Short task | Please extract the part of the dialogue starting at "Come on, I want" and ending at "it really useless?", copying it word for word.

━━━━━ Selected text ━━━━━

I'm laughed at half the time

but I love it because it makes me feel
as though I'm in the land of the living.

All you try and do is put a rope around
me neck and tie me to the ground.

Are you gonna pack it in, Susan?

Did he say anything else to you
before you left?

He said it's warped me,
he said I betrayed him.

And I suppose I have.

Where are you staying?

Erm, me mother's. She said I can
go there for a bit and then...

...then I'll get a flat.

I'll be all right in a minute.
Give me a minute.

- What was me Macbeth essay like?
- Sod Macbeth.

- Why?
- Rita...

Come on, I want you to tell me
what you thought about it.

- Under the circumstances...
- It doesn't matter.

Under the circumstances
I need to do this. What was it like?

I told you it was no good.
Was it really useless?

I don't know what to say.

Yeah, well,
try and think of something, Frank.

I don't mind if you tell me it was rubbish.
I don't want pity. Was it rubbish?

No, no, it wasn't rubbish.

It was a totally honest, passionate
account of your reaction to a play.

- Sentimental?
- No, it was too honest for that.

It was almost moving.

But in terms of what you're asking me
to teach you,

in terms of passing examinations...

God. You see, I...

Say it! Go on. Say it.

In those terms, it's worthless.

It shouldn't be but it is.

But, in its own terms,

it's wonderful.

It's worthless, you said.

If it's worthless, you have got to tell me
because I wanna write essays like those.

I wanna learn and pass exams
like they do.

Yes, but if you're gonna write that sort
of stuff, you're going to have to change.

All right. But just tell me how to do it.

Yes, but I don't know if I want to tell you.

I don't know that I want to teach you.

What you have already is too valuable.

Valuable? What's valuable?

The only thing I value is here,

comin' here once a week.

━━━━━ Data section ━━━━━

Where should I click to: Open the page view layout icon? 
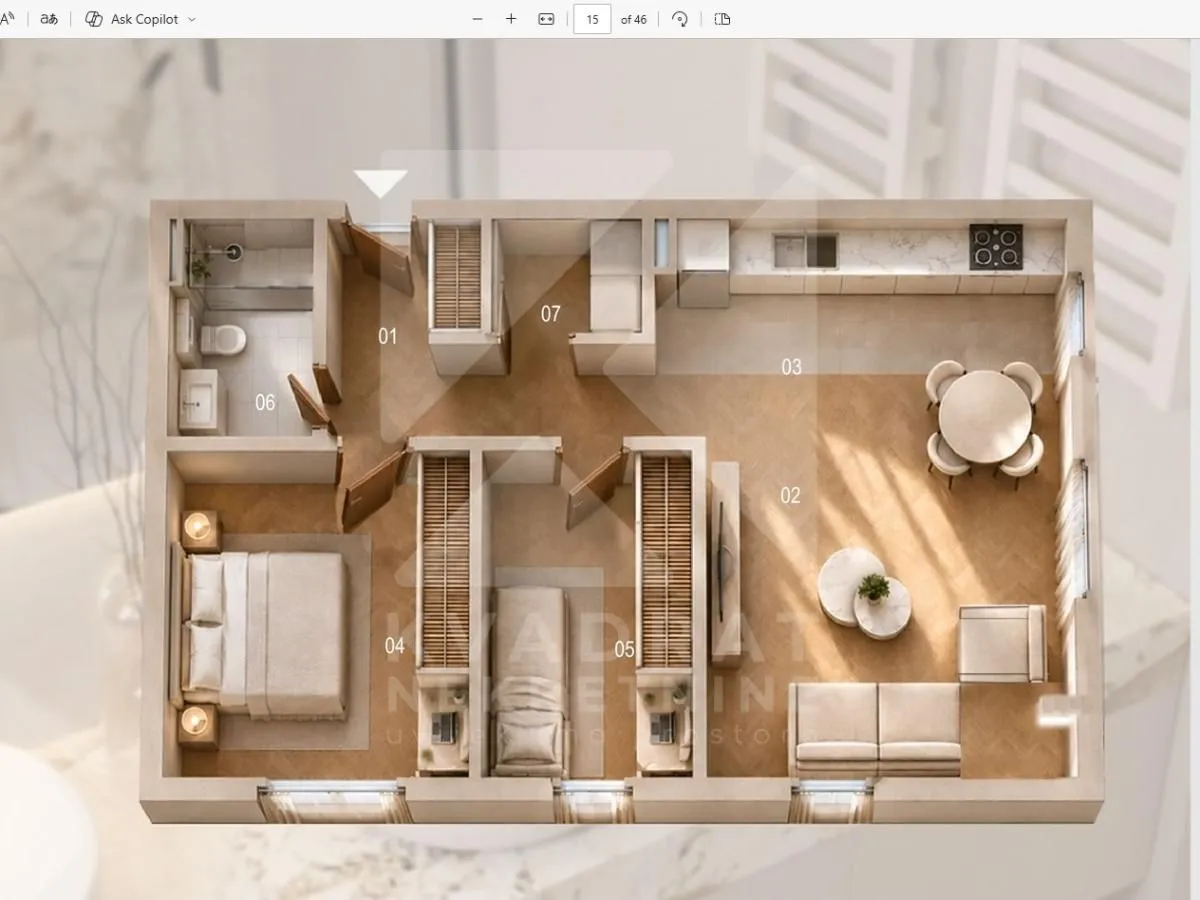(x=722, y=19)
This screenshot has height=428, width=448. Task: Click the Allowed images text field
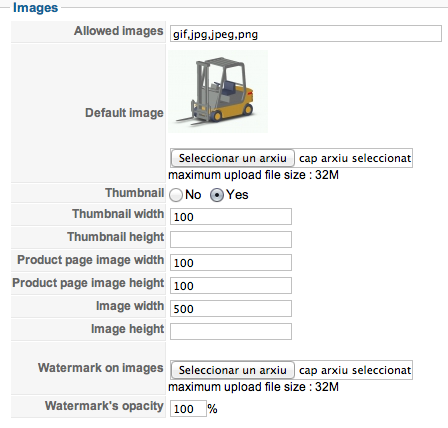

━━━━━

Exercise result |
Come on, I want you to tell me
what you thought about it.

- Under the circumstances...
- It doesn't matter.

Under the circumstances
I need to do this. What was it like?

I told you it was no good.
Was it really useless?